After we found the midpoint and the maximal mean value, we can calculate the maximum and the minimum in the sphere: we just traverse all the voxels in the region and take the maximum and minimum value and the respective coordinates.
Input and output
An example for an input in the command-line is:
mitkMultiGaussianTest C:/temp/outputFile C:/temp/inputFile.xml
Here is outputFile the name of the gaussian image with extension .nrrd and at the same time the name of the output file with extension .xml, which is the same as the inputFile, only added the calculated mean value, max and min and the corresponding indexes in the statistic tag. Here we see an example for the input and output .xml file:
INPUT:
<testcase>
<testimage image-rows="20" image-columns="20" image-slices="20" numberOfGaussians="2" spacingX="1" spacingY="1" spacingZ="1" entireHotSpotInImage="1">
<gaussian centerIndexX="4" centerIndexY="16" centerIndexZ="10" deviationX="7" deviationY="7" deviationZ="7" altitude="200"/>
<gaussian centerIndexX="18" centerIndexY="2" centerIndexZ="10" deviationX="1" deviationY="1" deviationZ="1" altitude="210"/>
</testimage>
<segmentation numberOfLabels="1" hotspotRadiusInMM="6.2035">
<roi label="1" maximumSizeX="20" minimumSizeX="0" maximumSizeY="20" minimumSizeY="0" maximumSizeZ="20" minimumSizeZ="0"/>
</segmentation>
</testcase>
OUTPUT:
<testcase>
<testimage image-rows="20" image-columns="20" image-slices="20" numberOfGaussians="2" spacingX="1" spacingY="1" spacingZ="1" entireHotSpotInImage="1">
<gaussian centerIndexX="4" centerIndexY="16" centerIndexZ="10" deviationX="7" deviationY="7" deviationZ="7" altitude="200"/>
<gaussian centerIndexX="18" centerIndexY="2" centerIndexZ="10" deviationX="1" deviationY="1" deviationZ="1" altitude="210"/>
</testimage>
<segmentation numberOfLabels="1" hotspotRadiusInMM="6.2035">
<roi label="1" maximumSizeX="20" minimumSizeX="0" maximumSizeY="20" minimumSizeY="0" maximumSizeZ="20" minimumSizeZ="0"/>
</segmentation>
<statistic hotspotIndexX="6" hotspotIndexY="13" hotspotIndexZ="10" peak="141.544" mean="141.544" maximumIndexX="4" maximumIndexY="16" maximumIndexZ="10" maximum="200" minimumIndexX="9" minimumIndexY="8" minimumIndexZ="8" minimum="77.4272"/>
</testcase>
Parameter for the input
In the tag testimage we describe the image that we generate. Image rows/columns/slices gives the number of rows/columns/slices of the image; numberOfGaussians is the number of gauss functions ( \( N \)); spacing defines the extend of one voxel for each direction. The parameter entireHotSpotInImage determines whether the whole sphere is in the image included ( \( = 1 \)) or only the midpoint of the sphere is inside the image.
NOTE: When the entireHotSpotInImage \( = 0 \) it is possible that we find the midpoint of the sphere on the border of the image.
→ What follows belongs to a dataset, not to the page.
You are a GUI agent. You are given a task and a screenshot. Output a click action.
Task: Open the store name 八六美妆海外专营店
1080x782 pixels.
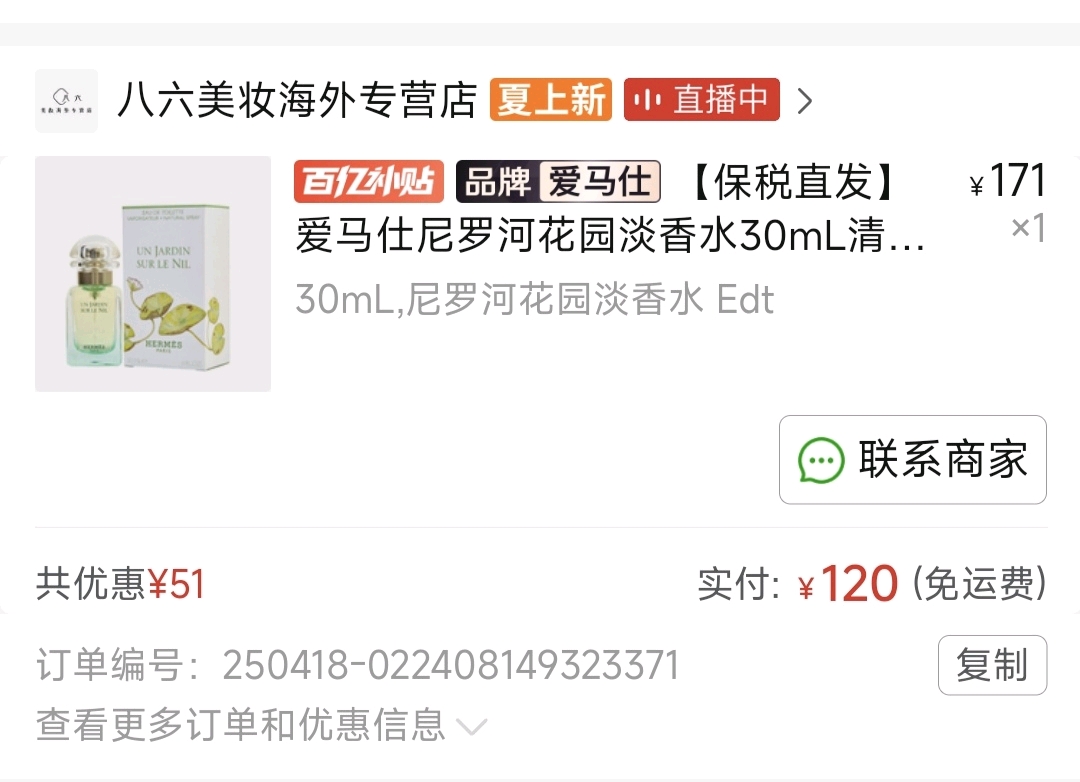[298, 100]
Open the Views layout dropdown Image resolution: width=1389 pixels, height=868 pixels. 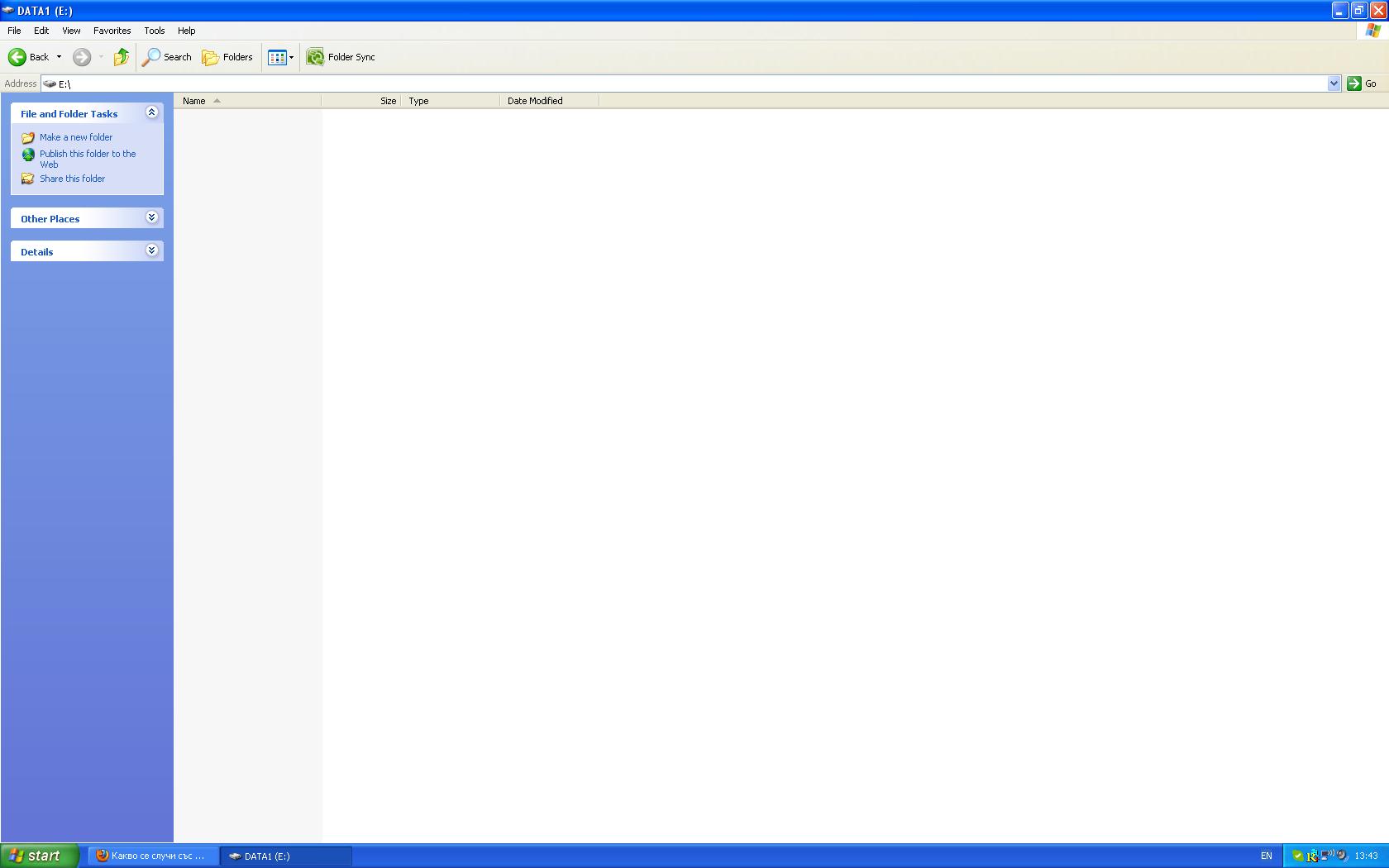280,57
In this case we cut the approximation of the sphere, so that we become a body, which is completely inside the image, but not a "sphere" anymore. To that effect is the volume of the body decreased and that could lead to unexpected results.
In the subtag gaussian we describe each gauss function as mentioned in the second section.
In the tag segmentation we define the radius of the wanted sphere in mm (hotspotRadiusInMM ). We can also set the number of labels (numberOfLabels ) to be an positive number and this determines the number of regions of interest (ROI). In each ROI we find the sphere with the wanted properties and midpoint inside the ROI, but not necessarily the whole sphere. In the subtag roi we set label number and the index coordinates for the borders of the roi.
Definition at line 194 of file itkMultiGaussianImageSource.h.